Si pour beaucoup la créativité de Google suscite un engouement immédiat et une adhésion massive, elle génère parfois aussi des inquiétudes sur les implications de ses merveilleux outils.

Dans le cas présent, c’est l’autorité française en charge de la protection des données personnelles, la CNIL, qui s’est penchée de façon très approfondie sur les services de géo-localisation « Google Latitude », associés aux services « Google Map » et « Google Street View ». Il s’en est suivi la plus forte sanction jamais infligée par la CNIL à ce jour, à savoir 100.000 € [1].

Le service « Google Street View », qui offre aux internautes une vue panoramique des rues à 360°, avait déjà provoqué une intervention de la CNIL par le passé. Elle avait exigé (i) le floutage des visages et plaques d’immatriculation sur les photos, (ii) la limitation de la durée de conservation des originaux des photos, et (iii) la création d’une rubrique « signaler un problème » permettant à quiconque d’exercer son droit à l’anonymat. D’autres pays Européens comme la Belgique et l’Allemagne se sont fait l’écho de préoccupations similaires.

La décision de la CNIL en date du 17 mars 2011 porte cette fois sur les données collectées pour la mise en œuvre du service « Google Latitude », qui permet la géo-localisation d’utilisateurs ayant à la fois un compte Google et un « smartphone ».

Afin de mettre en place ce service, la société a eu recours aux véhicules utilisés pour le service « Google Street View », les « Google Cars », dotés de caméras à 360° et de capteurs, pour collecter différents types de données. Ces données sont non seulement des vues panoramiques des lieux parcourus, mais également des données techniques, associant les signaux radio (GSM et Wi-Fi) aux positions GPS des « Google Cars », et notamment les identifiants SSID (nom identifiant un réseau sans fil) et les adresses MAC (numéro unique identifiant une carte réseau) des points d’accès Wi-Fi. Aujourd’hui, la base est enrichie par la collecte des données captées et transmises par les mobiles des utilisateurs (c’est-à-dire les adresses MAC et SSID à proximité de ceux-ci).

A la lecture de la délibération, il apparaît que la CNIL a entamé, dès l’annonce du lancement du nouveau service en février 2009, un examen approfondi dans le cadre d’une longue procédure ponctuée d’épisodes, que l’on pourrait presque qualifier de rocambolesques.
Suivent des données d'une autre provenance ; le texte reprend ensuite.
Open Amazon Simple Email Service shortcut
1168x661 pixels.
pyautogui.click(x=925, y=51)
Cette procédure s’est matérialisée par des réunions, un échange nourri de correspondance et pas moins de sept contrôles sur place entre décembre 2009 et août 2010. Malgré cela, la CNIL a appris certaines informations par des communiqués de presse.

Cette procédure a abouti, le 26 mai 2010, à une mise en demeure, elle-même suivie, le 17 mars 2011, d’une décision de sanction.
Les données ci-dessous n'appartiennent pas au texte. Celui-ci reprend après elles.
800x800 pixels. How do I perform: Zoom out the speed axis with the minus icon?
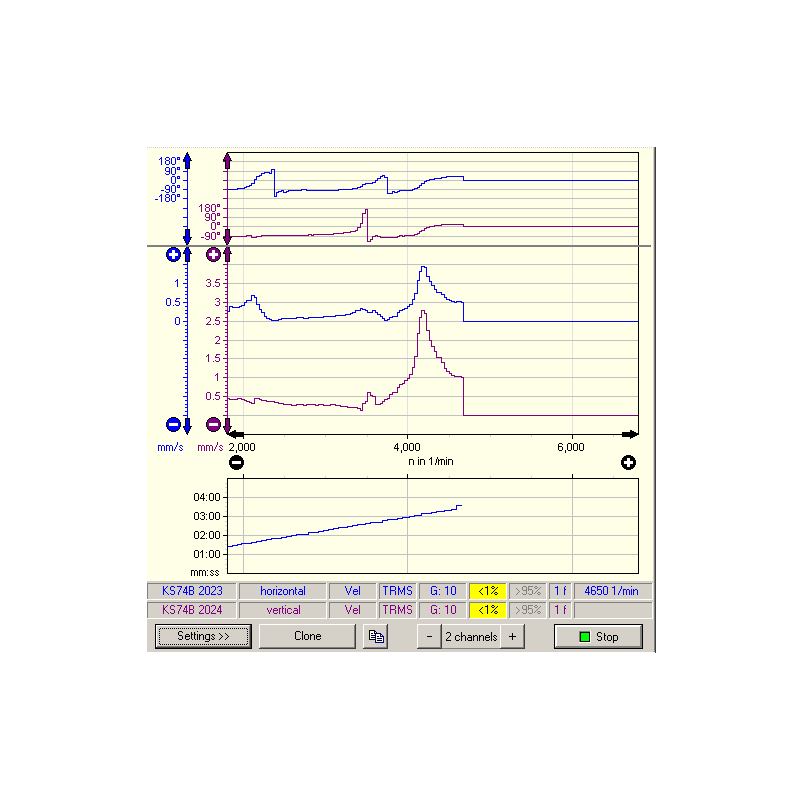(236, 462)
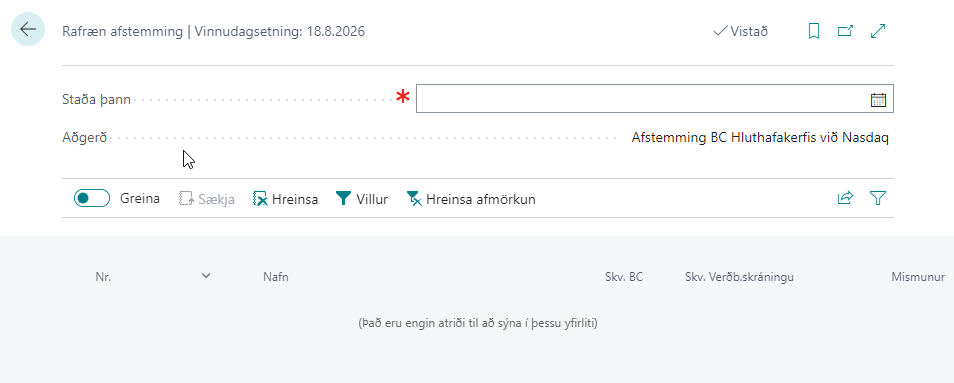954x383 pixels.
Task: Expand page with the diagonal arrows icon
Action: 877,31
1. Collecte massive et involontaire de données dites « de contenu »

Suite à une erreur de programmation du code source du logiciel de collecte, Google a effectué via les « Google cars » une collecte « massive » mais involontaire de données dites « de contenu » issues de bornes Wi-Fi (« payload data »). Ces données contenaient des informations sur les sites internet consultés par les personnes concernées, le contenu de messages échangés, ainsi que les identifiants et mots de passe permettant de se connecter à certains sites. Dans certains cas, elles révélaient même des informations sensibles sur l’orientation sexuelle ou la santé des personnes.
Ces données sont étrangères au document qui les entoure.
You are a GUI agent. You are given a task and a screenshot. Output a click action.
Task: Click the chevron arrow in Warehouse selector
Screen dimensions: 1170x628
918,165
Cette situation, qui s’est produite dans un grand nombre de pays, a été rendue publique le 14 mai 2010 par Google dans un communiqué de presse, et corrigée depuis lors.

Au vue de la gravité des faits et du nombre de personnes concernées, la CNIL a notifié le 26 mai 2010 dans l’urgence une mise en demeure sur un certain nombre de points.

Bien que cette collecte ait été faite en violation de la loi Informatique et Libertés et porte atteinte à la vie privée, au secret des correspondances et à la liberté d’expression, elle n’a pas donnée lieu à sanction. En effet, la CNIL a estimé que le manquement avait cessé et que la collecte ne peut être qualifiée de déloyale ou illicite puisqu’elle n’avait pas été intentionnelle.

2. Qualification de « traitement de données personnelles » pour la collecte de données techniques

Les adresses MAC des routeurs ne sont pas, en elles même, des données personnelles. Les identifiants SSID ne le sont pas non plus, sauf lorsqu’ils contiennent les noms et/ou prénoms des titulaires de réseau.

Cependant, la CNIL considère qu’en raison notamment de la finalité pour laquelle ces données sont collectées, à savoir la localisation d’une personne physique, « la collecte conjointe des identifiants SSID et adresses MAC, en association avec les données de géo-localisation est de nature à qualifier » cette collecte de traitement de données personnelles.

3. Manquement à l’obligation de déclaration auprès de la CNIL

En tant que traitement de données à caractère personnel, la collecte de données techniques, que ce soit via les « Google Cars » ou les terminaux mobiles d’utilisateurs, doit faire l’objet d’une déclaration préalable auprès de la CNIL.

(i) « Google Street View »

Google avait déclaré le dispositif « Google Street View » auprès de la CNIL mais sans préciser la collecte de données techniques. A la suite de la mise en demeure de la CNIL, Google a modifié la déclaration. La CNIL n’a donc pas retenu de manquement de Google sur ce fondement.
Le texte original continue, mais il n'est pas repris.